1873, Briefe 287–338a
288. An Erwin Rohde in Hamburg
Naumburg. 4 Jan. 1873
Herzlichen Dank, geliebter Freund, für Deinen weihnachtlich vergnügten Gruß und Brief. Inzwischen wirst Du wohl mein Photogramm bekommen haben: heute will ich, als am letzten Naumburger Ferientage, nur ein Wörtchen schreiben, denn heute Abend fahre ich schon wieder retrorsum. Oft ist Deiner gedacht worden, von Gustav und mir, wenn je musicirt wurde, und noch öfter bei mir zu Hause. Ich habe an Frau Wagner ein dickliches Manuscript geschickt mit folgendem Titel: Fünf Vorreden zu fünf ungeschriebenen (und nicht zu schreibenden) Büchern. 1. Über das Pathos der Wahrheit. 2. Über die Zukunft unserer Bildungsanstalten. 3. Der griechische Staat. 4. Über das Verhältniss der Schopenhauerischen Philosophie zu einer deutschen Cultur. 5. Der Wettkampf. Davon kennst Du höchstens Nr. 3; alles Andre ist ganz neu.

**DIE DATEN:**

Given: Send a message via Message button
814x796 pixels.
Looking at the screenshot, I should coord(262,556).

--

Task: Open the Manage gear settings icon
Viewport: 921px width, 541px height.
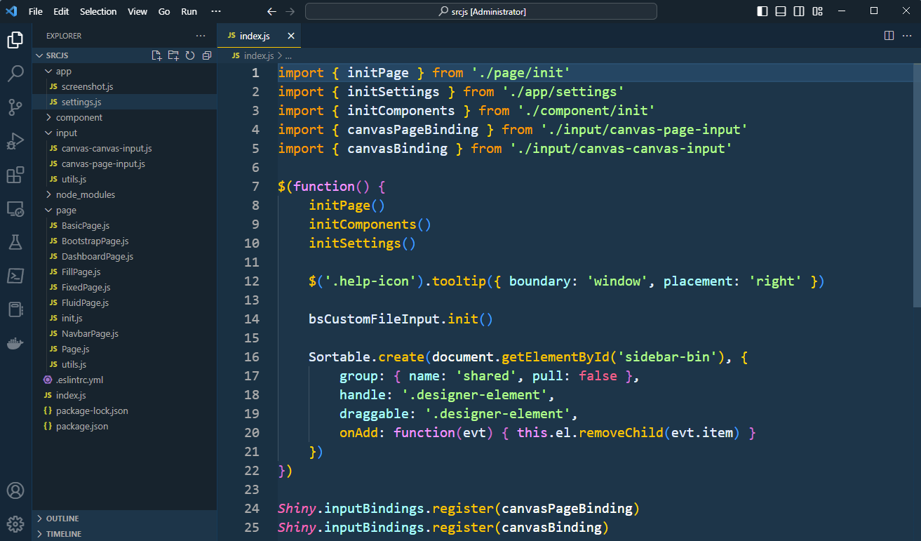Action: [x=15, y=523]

**AUFGABEN:**
(1) Gib aus dem Brief an Erwin Rohde den Abschnitt wörtlich wieder, der mit „1873, Briefe 287–338a“ anfängt und bis „ist ganz neu.“ geht.
(2) Zitiere aus den Zeilen der Daten genau die Zeilen, angefangen mit der Zeile mit „Given: Send a message via Message button“ bis einschließlich der Zeile mit „Looking at the“, und sonst nichts.

**LÖSUNGEN DER REIHE NACH:**
(1)
1873, Briefe 287–338a
288. An Erwin Rohde in Hamburg
Naumburg. 4 Jan. 1873
Herzlichen Dank, geliebter Freund, für Deinen weihnachtlich vergnügten Gruß und Brief. Inzwischen wirst Du wohl mein Photogramm bekommen haben: heute will ich, als am letzten Naumburger Ferientage, nur ein Wörtchen schreiben, denn heute Abend fahre ich schon wieder retrorsum. Oft ist Deiner gedacht worden, von Gustav und mir, wenn je musicirt wurde, und noch öfter bei mir zu Hause. Ich habe an Frau Wagner ein dickliches Manuscript geschickt mit folgendem Titel: Fünf Vorreden zu fünf ungeschriebenen (und nicht zu schreibenden) Büchern. 1. Über das Pathos der Wahrheit. 2. Über die Zukunft unserer Bildungsanstalten. 3. Der griechische Staat. 4. Über das Verhältniss der Schopenhauerischen Philosophie zu einer deutschen Cultur. 5. Der Wettkampf. Davon kennst Du höchstens Nr. 3; alles Andre ist ganz neu.

(2)
Given: Send a message via Message button
814x796 pixels.
Looking at the screenshot, I should coord(262,556).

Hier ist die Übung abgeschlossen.